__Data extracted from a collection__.
# # # #
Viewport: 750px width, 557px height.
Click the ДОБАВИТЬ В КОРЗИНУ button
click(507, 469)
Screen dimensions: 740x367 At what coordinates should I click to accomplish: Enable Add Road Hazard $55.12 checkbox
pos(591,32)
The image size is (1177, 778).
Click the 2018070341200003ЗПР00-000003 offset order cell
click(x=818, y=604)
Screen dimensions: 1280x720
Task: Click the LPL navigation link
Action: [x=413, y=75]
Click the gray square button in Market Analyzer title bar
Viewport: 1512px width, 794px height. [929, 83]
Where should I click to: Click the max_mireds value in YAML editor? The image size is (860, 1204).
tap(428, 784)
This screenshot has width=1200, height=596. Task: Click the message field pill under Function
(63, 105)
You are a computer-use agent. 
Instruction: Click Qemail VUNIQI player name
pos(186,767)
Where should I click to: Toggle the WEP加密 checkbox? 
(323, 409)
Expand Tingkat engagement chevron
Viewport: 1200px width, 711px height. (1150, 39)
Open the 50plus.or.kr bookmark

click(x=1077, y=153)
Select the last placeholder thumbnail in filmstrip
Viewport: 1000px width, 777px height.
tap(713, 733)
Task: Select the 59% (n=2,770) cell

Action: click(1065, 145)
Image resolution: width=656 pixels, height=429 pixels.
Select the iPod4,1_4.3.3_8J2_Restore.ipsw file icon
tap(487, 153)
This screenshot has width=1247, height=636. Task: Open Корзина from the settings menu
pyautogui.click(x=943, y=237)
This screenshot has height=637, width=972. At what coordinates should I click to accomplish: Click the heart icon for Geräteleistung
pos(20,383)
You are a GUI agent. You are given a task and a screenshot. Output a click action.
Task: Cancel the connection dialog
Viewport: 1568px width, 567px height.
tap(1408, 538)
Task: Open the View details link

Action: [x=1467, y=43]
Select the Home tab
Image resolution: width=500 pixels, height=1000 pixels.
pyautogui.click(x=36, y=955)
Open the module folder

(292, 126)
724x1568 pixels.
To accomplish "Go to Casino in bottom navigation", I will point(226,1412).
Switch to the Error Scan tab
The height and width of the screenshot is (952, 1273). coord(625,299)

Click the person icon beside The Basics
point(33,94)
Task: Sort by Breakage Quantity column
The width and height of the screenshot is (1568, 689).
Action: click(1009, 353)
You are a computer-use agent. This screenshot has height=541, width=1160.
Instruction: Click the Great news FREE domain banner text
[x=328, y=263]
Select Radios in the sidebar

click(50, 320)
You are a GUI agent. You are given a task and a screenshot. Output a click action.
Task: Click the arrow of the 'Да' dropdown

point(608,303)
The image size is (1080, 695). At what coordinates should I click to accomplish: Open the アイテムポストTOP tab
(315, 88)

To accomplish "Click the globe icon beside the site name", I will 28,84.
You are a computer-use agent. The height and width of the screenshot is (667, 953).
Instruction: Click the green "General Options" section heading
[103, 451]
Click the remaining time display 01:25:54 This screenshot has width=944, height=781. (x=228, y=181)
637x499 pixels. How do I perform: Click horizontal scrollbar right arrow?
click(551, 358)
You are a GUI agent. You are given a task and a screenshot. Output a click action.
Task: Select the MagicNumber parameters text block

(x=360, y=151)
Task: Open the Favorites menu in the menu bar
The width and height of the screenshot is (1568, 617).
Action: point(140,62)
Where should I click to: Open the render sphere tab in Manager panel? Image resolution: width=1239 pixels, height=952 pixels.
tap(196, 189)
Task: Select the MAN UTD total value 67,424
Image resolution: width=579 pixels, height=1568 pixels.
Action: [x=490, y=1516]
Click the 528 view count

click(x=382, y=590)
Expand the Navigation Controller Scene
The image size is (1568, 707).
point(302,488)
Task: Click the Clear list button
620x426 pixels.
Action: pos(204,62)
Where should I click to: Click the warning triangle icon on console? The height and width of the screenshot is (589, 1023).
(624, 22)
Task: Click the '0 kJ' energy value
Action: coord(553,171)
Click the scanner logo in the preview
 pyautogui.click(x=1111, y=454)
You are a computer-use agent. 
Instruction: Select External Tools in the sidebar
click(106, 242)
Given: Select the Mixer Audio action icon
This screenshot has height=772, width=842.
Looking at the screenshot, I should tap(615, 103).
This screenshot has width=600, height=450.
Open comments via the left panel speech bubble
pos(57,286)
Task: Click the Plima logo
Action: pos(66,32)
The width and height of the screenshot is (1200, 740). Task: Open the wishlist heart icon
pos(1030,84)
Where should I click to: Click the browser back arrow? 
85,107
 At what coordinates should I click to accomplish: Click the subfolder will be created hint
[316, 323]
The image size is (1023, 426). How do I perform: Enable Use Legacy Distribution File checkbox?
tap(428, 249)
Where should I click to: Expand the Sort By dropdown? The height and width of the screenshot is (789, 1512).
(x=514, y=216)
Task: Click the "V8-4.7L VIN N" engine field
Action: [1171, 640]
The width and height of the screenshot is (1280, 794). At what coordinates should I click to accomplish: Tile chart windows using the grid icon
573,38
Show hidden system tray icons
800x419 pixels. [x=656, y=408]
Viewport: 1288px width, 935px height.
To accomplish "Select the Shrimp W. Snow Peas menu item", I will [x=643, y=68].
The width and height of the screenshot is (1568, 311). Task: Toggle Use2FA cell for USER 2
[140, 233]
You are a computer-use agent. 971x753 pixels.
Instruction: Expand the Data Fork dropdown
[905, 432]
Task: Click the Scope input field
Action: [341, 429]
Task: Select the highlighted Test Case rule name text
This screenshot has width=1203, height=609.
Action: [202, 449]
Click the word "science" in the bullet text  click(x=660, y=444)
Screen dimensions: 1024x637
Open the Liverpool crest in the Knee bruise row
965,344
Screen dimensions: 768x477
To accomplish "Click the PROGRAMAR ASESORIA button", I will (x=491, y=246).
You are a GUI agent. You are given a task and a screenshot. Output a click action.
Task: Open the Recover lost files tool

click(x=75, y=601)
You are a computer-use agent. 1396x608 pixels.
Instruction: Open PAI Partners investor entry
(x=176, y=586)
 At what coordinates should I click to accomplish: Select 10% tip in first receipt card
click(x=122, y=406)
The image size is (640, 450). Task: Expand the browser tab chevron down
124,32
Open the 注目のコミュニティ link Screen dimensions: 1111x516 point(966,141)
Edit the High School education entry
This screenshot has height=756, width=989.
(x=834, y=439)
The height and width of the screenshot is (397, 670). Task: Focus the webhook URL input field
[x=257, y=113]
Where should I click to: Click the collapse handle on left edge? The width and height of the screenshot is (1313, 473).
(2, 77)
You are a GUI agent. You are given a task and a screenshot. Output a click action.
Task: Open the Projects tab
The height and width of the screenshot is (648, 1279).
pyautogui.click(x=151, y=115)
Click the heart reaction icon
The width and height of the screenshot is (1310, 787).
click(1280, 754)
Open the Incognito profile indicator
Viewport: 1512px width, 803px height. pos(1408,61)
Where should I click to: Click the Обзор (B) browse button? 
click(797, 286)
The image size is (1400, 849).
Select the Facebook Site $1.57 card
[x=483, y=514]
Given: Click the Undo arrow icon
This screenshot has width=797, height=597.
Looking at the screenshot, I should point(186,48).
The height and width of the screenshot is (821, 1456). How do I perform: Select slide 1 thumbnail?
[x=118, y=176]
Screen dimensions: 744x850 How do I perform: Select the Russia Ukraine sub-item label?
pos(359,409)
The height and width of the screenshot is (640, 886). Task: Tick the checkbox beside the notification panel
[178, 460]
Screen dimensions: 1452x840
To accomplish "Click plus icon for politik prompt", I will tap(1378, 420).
# # # #
__PROBLEM TO WORK ON__. How many lines in the entries contain the string "computer"? Give the number only.

__WRITTEN RESPONSE__. 6